Hi All,
I have been struggling to make the map tokenization parallel, however, I couldn’t make it.
I request, could you please suggest me in this regard.
Here is the example code.
training_dataset = dataset.map(
lambda example, idx: tokenize(
example,
idx,
vocab,
in_df.columns,
decoder_dataset,
in_out_idx,
output_max_length,
),
remove_columns=dataset.column_names,
with_indices=True,
num_proc = 40)
num_proc
only makes sense for slow tokenizers. If tokenizer.is_fast
returns True
, you should use map
in the batched mode (fast tokenizers automatically tokenize a batch of samples in parallel) and set num_proc=None
(fast tokenizers are written in Rust, and their multiprocessing module does not support Python multiprocessing) to parallelize the processing.
Hi @mariosasko,
Thanks for the reply.
However, this current tokenizer is a custom one written purely in python.
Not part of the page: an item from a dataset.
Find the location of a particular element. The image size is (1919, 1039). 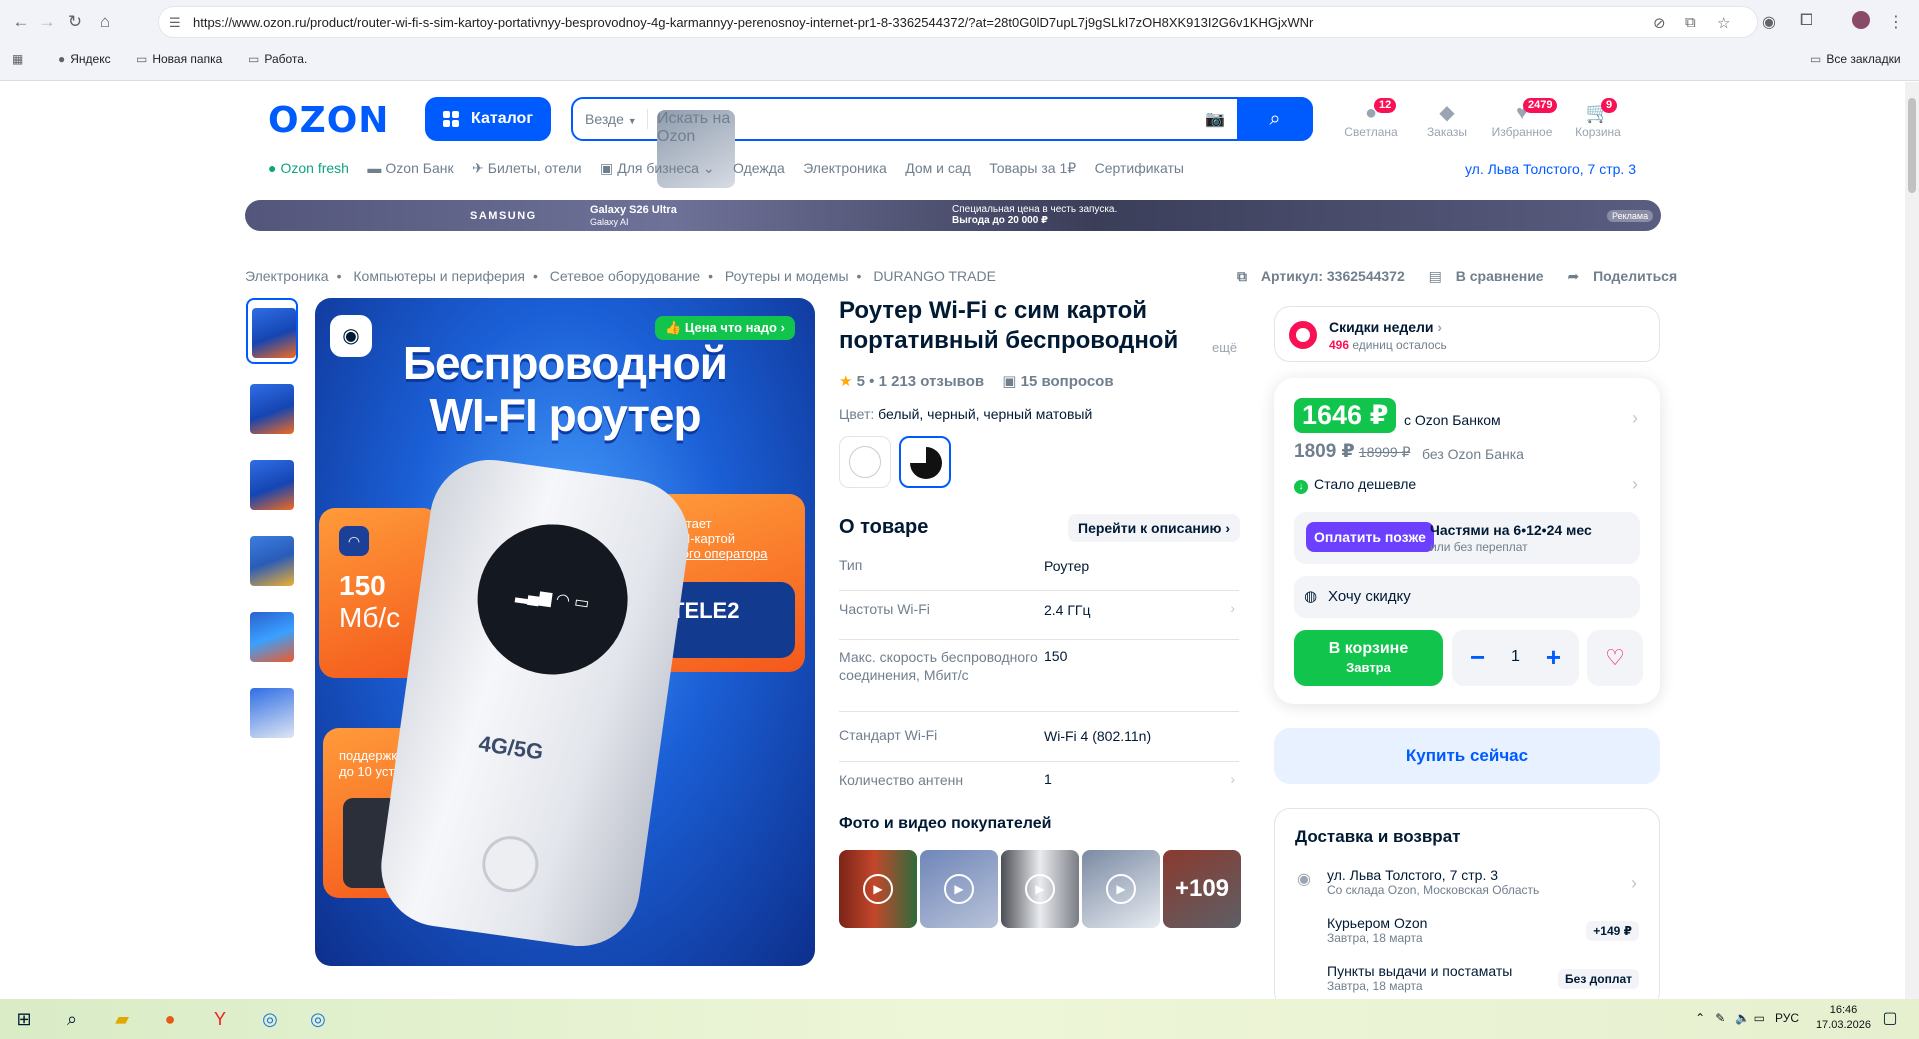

Is there any possibility to parallelize the mapping process in this case.
Yes, num_proc
(but not too high, e.g., os.cpu_count()
is a good number), and batched=True
should yield the best performance in that scenario.
Thanks @mariosasko,
Let me give a try and get back to you.
If you try that and it doesn’t work, try passing the custom tokenizer in as a fn_kwargs. The .map function does not play nice with globally defined variables. Ex.
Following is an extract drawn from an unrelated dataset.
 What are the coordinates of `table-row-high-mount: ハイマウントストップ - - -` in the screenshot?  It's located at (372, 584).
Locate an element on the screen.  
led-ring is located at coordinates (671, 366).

my_dataset = my_dataset.map(
lambda example, idx: custom_tokenizer(example, idx,
input_vocab,
input_df.columns,
decoder,
in_out_index,
max_length,),
remove_columns=dataset.column_names,
with_indicies=True,
num_proc=40,
fn_kwargs={
'custom_tokenizer': tokenzier,
'input_vocab': vocab,
'input_df': in_df,
'decoder': decoder_dataset,
'in_out_index': in_out_idx,
'max_length': output_max_length})
I would personally use a def function instead and feed in an array containing the parameters.